Reproduce all the entries precisely.

AVAILABLE RECORDS Start Marker

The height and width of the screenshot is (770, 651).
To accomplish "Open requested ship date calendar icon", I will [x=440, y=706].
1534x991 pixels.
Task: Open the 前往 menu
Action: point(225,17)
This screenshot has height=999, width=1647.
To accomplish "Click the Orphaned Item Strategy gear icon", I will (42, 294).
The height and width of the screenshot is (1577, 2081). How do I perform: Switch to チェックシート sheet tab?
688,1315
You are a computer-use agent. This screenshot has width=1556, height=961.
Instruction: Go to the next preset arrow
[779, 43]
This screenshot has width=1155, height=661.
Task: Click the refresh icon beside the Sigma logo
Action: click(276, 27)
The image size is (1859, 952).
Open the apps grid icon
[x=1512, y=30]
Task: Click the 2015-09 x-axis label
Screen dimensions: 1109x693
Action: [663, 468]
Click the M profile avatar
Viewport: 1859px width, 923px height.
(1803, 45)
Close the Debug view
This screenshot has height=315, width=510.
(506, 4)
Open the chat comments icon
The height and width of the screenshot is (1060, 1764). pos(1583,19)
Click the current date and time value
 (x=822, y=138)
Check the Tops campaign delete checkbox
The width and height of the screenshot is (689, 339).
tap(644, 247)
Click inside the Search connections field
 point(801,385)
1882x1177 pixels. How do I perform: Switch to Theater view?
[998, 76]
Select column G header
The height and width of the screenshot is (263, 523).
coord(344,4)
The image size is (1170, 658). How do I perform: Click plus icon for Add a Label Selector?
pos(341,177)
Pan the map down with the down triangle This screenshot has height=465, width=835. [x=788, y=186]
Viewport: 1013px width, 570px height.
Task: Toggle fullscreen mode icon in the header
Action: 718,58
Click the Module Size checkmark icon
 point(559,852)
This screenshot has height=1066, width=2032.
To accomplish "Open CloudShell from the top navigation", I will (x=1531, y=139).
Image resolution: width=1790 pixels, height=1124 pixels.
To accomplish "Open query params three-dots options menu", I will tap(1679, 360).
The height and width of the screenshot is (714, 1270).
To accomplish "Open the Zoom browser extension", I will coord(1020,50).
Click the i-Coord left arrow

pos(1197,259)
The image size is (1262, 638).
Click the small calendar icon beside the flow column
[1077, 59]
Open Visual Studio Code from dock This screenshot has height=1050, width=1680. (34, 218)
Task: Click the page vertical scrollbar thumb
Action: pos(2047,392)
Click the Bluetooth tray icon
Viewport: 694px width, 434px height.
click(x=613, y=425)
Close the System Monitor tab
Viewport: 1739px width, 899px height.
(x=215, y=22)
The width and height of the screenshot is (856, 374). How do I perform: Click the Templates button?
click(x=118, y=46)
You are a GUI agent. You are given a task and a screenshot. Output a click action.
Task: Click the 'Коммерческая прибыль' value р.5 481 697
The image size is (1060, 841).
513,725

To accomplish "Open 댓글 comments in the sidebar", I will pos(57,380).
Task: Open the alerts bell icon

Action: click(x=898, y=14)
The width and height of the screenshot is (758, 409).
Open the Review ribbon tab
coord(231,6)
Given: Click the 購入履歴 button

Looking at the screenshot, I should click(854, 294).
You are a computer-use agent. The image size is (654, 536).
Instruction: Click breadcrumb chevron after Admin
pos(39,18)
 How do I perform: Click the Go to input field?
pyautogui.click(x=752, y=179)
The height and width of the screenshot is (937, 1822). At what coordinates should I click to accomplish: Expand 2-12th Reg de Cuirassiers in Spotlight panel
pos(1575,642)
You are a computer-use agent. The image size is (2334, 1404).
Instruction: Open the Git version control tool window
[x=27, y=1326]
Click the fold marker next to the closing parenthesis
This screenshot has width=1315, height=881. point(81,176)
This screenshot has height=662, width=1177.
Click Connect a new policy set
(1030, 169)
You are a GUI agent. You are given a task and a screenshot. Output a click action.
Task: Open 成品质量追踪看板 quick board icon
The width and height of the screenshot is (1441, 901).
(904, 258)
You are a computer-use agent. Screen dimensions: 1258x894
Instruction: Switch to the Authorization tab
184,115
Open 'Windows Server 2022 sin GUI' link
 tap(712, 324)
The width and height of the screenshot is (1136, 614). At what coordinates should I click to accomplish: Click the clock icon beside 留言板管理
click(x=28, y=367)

AVAILABLE RECORDS End Marker

▶ [ANSWER BOX]:
The height and width of the screenshot is (770, 651).
To accomplish "Open requested ship date calendar icon", I will [x=440, y=706].
1534x991 pixels.
Task: Open the 前往 menu
Action: point(225,17)
This screenshot has height=999, width=1647.
To accomplish "Click the Orphaned Item Strategy gear icon", I will (42, 294).
The height and width of the screenshot is (1577, 2081). How do I perform: Switch to チェックシート sheet tab?
688,1315
You are a computer-use agent. This screenshot has width=1556, height=961.
Instruction: Go to the next preset arrow
[779, 43]
This screenshot has width=1155, height=661.
Task: Click the refresh icon beside the Sigma logo
Action: click(276, 27)
The image size is (1859, 952).
Open the apps grid icon
[x=1512, y=30]
Task: Click the 2015-09 x-axis label
Screen dimensions: 1109x693
Action: [663, 468]
Click the M profile avatar
Viewport: 1859px width, 923px height.
(1803, 45)
Close the Debug view
This screenshot has height=315, width=510.
(506, 4)
Open the chat comments icon
The height and width of the screenshot is (1060, 1764). pos(1583,19)
Click the current date and time value
 (x=822, y=138)
Check the Tops campaign delete checkbox
The width and height of the screenshot is (689, 339).
tap(644, 247)
Click inside the Search connections field
 point(801,385)
1882x1177 pixels. How do I perform: Switch to Theater view?
[998, 76]
Select column G header
The height and width of the screenshot is (263, 523).
coord(344,4)
The image size is (1170, 658). How do I perform: Click plus icon for Add a Label Selector?
pos(341,177)
Pan the map down with the down triangle This screenshot has height=465, width=835. [x=788, y=186]
Viewport: 1013px width, 570px height.
Task: Toggle fullscreen mode icon in the header
Action: 718,58
Click the Module Size checkmark icon
 point(559,852)
This screenshot has height=1066, width=2032.
To accomplish "Open CloudShell from the top navigation", I will (x=1531, y=139).
Image resolution: width=1790 pixels, height=1124 pixels.
To accomplish "Open query params three-dots options menu", I will tap(1679, 360).
The height and width of the screenshot is (714, 1270).
To accomplish "Open the Zoom browser extension", I will coord(1020,50).
Click the i-Coord left arrow

pos(1197,259)
The image size is (1262, 638).
Click the small calendar icon beside the flow column
[1077, 59]
Open Visual Studio Code from dock This screenshot has height=1050, width=1680. (34, 218)
Task: Click the page vertical scrollbar thumb
Action: pos(2047,392)
Click the Bluetooth tray icon
Viewport: 694px width, 434px height.
click(x=613, y=425)
Close the System Monitor tab
Viewport: 1739px width, 899px height.
(x=215, y=22)
The width and height of the screenshot is (856, 374). How do I perform: Click the Templates button?
click(x=118, y=46)
You are a GUI agent. You are given a task and a screenshot. Output a click action.
Task: Click the 'Коммерческая прибыль' value р.5 481 697
The image size is (1060, 841).
513,725

To accomplish "Open 댓글 comments in the sidebar", I will pos(57,380).
Task: Open the alerts bell icon

Action: click(x=898, y=14)
The width and height of the screenshot is (758, 409).
Open the Review ribbon tab
coord(231,6)
Given: Click the 購入履歴 button

Looking at the screenshot, I should click(854, 294).
You are a computer-use agent. The image size is (654, 536).
Instruction: Click breadcrumb chevron after Admin
pos(39,18)
 How do I perform: Click the Go to input field?
pyautogui.click(x=752, y=179)
The height and width of the screenshot is (937, 1822). At what coordinates should I click to accomplish: Expand 2-12th Reg de Cuirassiers in Spotlight panel
pos(1575,642)
You are a computer-use agent. The image size is (2334, 1404).
Instruction: Open the Git version control tool window
[x=27, y=1326]
Click the fold marker next to the closing parenthesis
This screenshot has width=1315, height=881. point(81,176)
This screenshot has height=662, width=1177.
Click Connect a new policy set
(1030, 169)
You are a GUI agent. You are given a task and a screenshot. Output a click action.
Task: Open 成品质量追踪看板 quick board icon
The width and height of the screenshot is (1441, 901).
(904, 258)
You are a computer-use agent. Screen dimensions: 1258x894
Instruction: Switch to the Authorization tab
184,115
Open 'Windows Server 2022 sin GUI' link
 tap(712, 324)
The width and height of the screenshot is (1136, 614). At what coordinates should I click to accomplish: Click the clock icon beside 留言板管理
click(x=28, y=367)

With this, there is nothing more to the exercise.